## [GIVEN REQUEST]
Copy the items below exactly, from the line containing "Click lookup button" through the end of the items.

## [EXERCISE MATERIAL]
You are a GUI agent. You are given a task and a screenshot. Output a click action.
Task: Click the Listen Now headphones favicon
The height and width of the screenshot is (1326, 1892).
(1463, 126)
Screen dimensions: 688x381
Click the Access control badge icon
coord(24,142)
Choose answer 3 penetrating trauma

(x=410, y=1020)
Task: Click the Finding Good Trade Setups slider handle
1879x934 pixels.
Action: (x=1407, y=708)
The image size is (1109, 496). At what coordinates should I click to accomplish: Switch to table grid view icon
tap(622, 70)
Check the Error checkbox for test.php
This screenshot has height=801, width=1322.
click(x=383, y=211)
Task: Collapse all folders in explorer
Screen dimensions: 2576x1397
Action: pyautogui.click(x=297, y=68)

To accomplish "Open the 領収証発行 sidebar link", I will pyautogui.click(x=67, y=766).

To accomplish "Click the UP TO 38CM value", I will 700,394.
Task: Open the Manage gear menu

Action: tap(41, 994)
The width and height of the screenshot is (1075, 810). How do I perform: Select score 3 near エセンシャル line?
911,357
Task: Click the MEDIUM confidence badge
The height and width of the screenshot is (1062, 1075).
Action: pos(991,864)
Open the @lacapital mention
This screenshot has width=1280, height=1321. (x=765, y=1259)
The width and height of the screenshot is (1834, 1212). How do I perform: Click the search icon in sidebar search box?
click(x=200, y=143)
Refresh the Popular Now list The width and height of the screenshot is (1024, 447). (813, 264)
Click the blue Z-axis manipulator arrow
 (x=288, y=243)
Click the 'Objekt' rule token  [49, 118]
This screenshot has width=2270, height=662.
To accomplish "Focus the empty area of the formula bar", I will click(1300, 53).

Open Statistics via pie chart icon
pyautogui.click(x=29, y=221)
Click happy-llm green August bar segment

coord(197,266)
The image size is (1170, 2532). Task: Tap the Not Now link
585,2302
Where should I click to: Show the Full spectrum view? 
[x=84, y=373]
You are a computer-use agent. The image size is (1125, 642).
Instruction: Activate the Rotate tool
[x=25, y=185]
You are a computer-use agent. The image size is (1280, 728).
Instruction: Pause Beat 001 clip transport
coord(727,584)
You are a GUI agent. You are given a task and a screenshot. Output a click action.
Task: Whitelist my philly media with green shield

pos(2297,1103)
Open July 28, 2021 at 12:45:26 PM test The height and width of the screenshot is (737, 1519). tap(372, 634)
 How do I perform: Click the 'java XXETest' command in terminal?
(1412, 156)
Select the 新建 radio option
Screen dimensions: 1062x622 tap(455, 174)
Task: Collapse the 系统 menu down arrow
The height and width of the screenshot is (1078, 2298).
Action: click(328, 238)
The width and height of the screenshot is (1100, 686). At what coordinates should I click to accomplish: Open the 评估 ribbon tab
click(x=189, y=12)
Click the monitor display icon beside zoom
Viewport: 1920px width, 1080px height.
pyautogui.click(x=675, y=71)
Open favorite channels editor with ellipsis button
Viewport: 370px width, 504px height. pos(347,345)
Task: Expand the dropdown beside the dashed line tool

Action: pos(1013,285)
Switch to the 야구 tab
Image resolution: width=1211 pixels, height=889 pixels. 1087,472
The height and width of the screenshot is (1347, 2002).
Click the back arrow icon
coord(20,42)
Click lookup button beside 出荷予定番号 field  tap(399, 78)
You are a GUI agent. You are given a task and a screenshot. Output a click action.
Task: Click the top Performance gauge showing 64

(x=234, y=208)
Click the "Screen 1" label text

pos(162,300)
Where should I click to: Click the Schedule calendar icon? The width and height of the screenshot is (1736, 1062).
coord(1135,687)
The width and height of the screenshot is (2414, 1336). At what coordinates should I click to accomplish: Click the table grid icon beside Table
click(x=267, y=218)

## [CORRECT OUTPUT]
Click lookup button beside 出荷予定番号 field  tap(399, 78)
You are a GUI agent. You are given a task and a screenshot. Output a click action.
Task: Click the top Performance gauge showing 64

(x=234, y=208)
Click the "Screen 1" label text

pos(162,300)
Where should I click to: Click the Schedule calendar icon? The width and height of the screenshot is (1736, 1062).
coord(1135,687)
The width and height of the screenshot is (2414, 1336). At what coordinates should I click to accomplish: Click the table grid icon beside Table
click(x=267, y=218)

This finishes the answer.